Economia

Shoppings mantém crescimento no Natal apesar de queda no varejo

Setor manteve crescimento nas vendas, de 0,6%, totalizando uma receita de R$ 5,63 bilhões no período,

Embora o varejo tenha apresentado queda no período de Natal, o índice Cielo do Varejo Ampliado (ICVA) e índice Cielo de Varejo em Shopping Centers (ICVS), elaborado para a Abrasce (Associação Brasileira de Shopping Centers) apontou que, na semana de 19 a 25 de dezembro, o setor manteve crescimento nas vendas, de 0,6%, totalizando uma receita de R$ 5,63 bilhões no período, a maior desde 2019.

Em uma das datas mais importantes do varejo nacional, o Natal segue sendo uma fortaleza do setor de shoppings que apesar de ter conquistado um índice mais estável, esse ano, ganha evidência quando comparado ao varejo total e lojas de rua que apresentaram queda de 0,9% e 2%, respectivamente.

Na avaliação do presidente da Abrasce, Glauco Humai, o desempenho nas vendas de Natal representa um indicativo da resiliência demonstrada pelos shopping centers ao longo do ano, sinalizando melhorias em alguns indicadores ao término de 2023.

“Para o mês de dezembro, se esperava a manutenção dos resultados favoráveis no consumo das famílias, impulsionada pela diminuição da inadimplência bancária resultante das contínuas renegociações de crédito no âmbito do programa Desenrola, bem como pelos alívios nas taxas de juros finais concedidos ao tomador, em comparação com os patamares mais elevados do primeiro semestre. Além disso, a resiliência demonstrada pelo setor evidencia sua capacidade de adaptação a desafios econômicos, consolidando a confiança em um horizonte de crescimento sustentável para 2024”, afirma o executivo.

Vale destacar também o avanço do ticket médio que fechou em R$ 207,04 no setor, um valor 94,3% maior do que das lojas de rua que ficou em R$ 106,54. Falando das regiões do país, o Sul (R$ 231,17) e o Centro-Oeste (R$ 230,07) apresentaram ticket médio superiores ao resultado nacional.

Natal tem pior venda em três anos, diz Serasa

A Serasa Experian informou que as vendas do varejo físico no período do Natal recuaram 1,4% em comparação ao mesmo período do ano passado.
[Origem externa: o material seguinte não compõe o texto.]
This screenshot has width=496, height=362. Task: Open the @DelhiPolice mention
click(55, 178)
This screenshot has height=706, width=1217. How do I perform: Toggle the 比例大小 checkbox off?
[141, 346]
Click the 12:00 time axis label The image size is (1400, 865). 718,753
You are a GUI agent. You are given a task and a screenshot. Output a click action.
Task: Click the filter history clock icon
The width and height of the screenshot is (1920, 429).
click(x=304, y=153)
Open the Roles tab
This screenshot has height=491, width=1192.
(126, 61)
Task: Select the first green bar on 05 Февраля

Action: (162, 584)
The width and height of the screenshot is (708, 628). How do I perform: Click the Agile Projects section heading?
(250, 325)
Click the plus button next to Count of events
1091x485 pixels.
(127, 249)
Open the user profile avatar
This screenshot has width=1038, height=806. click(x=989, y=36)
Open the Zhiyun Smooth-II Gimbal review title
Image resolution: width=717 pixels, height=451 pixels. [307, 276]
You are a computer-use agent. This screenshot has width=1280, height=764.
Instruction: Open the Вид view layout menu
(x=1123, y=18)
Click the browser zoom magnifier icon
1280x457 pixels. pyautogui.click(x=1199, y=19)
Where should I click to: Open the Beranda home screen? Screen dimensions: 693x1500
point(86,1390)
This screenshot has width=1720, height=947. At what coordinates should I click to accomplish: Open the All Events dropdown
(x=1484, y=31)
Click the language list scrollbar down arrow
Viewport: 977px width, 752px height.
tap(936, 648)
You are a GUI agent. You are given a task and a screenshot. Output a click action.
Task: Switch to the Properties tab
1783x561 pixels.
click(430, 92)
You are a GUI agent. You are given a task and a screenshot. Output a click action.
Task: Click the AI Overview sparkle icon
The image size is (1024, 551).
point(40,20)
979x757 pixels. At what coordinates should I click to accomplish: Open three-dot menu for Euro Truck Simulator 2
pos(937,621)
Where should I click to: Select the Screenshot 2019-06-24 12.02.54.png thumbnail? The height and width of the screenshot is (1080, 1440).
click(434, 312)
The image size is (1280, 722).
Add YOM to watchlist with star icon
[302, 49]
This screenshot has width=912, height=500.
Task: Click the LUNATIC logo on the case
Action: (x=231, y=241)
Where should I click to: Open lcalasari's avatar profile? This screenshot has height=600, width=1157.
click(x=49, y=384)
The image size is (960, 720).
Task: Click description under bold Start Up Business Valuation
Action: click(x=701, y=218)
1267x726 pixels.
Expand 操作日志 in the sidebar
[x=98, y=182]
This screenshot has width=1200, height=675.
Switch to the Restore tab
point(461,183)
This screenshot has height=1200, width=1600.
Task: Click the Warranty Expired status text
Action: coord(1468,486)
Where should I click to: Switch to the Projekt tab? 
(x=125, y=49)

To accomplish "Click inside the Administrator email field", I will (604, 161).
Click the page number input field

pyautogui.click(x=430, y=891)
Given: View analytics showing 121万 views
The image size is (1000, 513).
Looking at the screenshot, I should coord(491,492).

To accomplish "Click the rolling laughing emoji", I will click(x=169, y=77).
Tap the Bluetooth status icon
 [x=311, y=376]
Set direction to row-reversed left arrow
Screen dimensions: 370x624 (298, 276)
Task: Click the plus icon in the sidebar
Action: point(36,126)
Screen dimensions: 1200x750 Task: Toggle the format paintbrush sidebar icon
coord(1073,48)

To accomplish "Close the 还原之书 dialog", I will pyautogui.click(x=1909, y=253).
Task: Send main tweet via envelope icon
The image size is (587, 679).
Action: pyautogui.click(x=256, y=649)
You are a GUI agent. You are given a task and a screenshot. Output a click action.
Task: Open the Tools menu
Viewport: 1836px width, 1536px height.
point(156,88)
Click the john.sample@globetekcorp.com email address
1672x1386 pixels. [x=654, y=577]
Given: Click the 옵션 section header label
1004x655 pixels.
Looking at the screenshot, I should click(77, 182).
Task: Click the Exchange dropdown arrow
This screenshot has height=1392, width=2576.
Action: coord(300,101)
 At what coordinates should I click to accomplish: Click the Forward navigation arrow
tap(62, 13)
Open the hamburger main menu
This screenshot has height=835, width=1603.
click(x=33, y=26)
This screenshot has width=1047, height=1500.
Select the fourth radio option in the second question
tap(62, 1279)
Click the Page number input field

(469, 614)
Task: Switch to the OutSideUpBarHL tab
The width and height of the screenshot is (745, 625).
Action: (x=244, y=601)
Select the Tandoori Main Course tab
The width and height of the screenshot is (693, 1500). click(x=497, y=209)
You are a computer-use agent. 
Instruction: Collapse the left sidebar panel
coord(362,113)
Em termos de variação percentual, foi o pior desempenho desde 2020, quando as vendas despencaram 10,3%.

Os dados correspondem ao período de 18 a 24 de dezembro, que concentra boa parte da demanda de produtos natalinos. A metodologia seguiu como base uma amostra das consultas realizadas pelos lojistas no banco de dados da companhia, no momento da venda ao consumidor. Cerca de 6 mil companhias fazem consultas mensais à base da Serasa Experian.

No intervalo entre 22 e 24 de dezembro, o recuo foi ainda maior, de 10,7% ante os mesmos dois dias anteriores ao Natal em 2022.

No material publicado pela empresa, Luiz Rabo, economista-sênior da Serasa Experian, explicou que, “com inadimplência marcando números recordes este ano, a prioridade dos consumidores foi a reestruturação financeira ao optarem por utilizar o 13° salário para o pagamento e renegociação de dívidas”.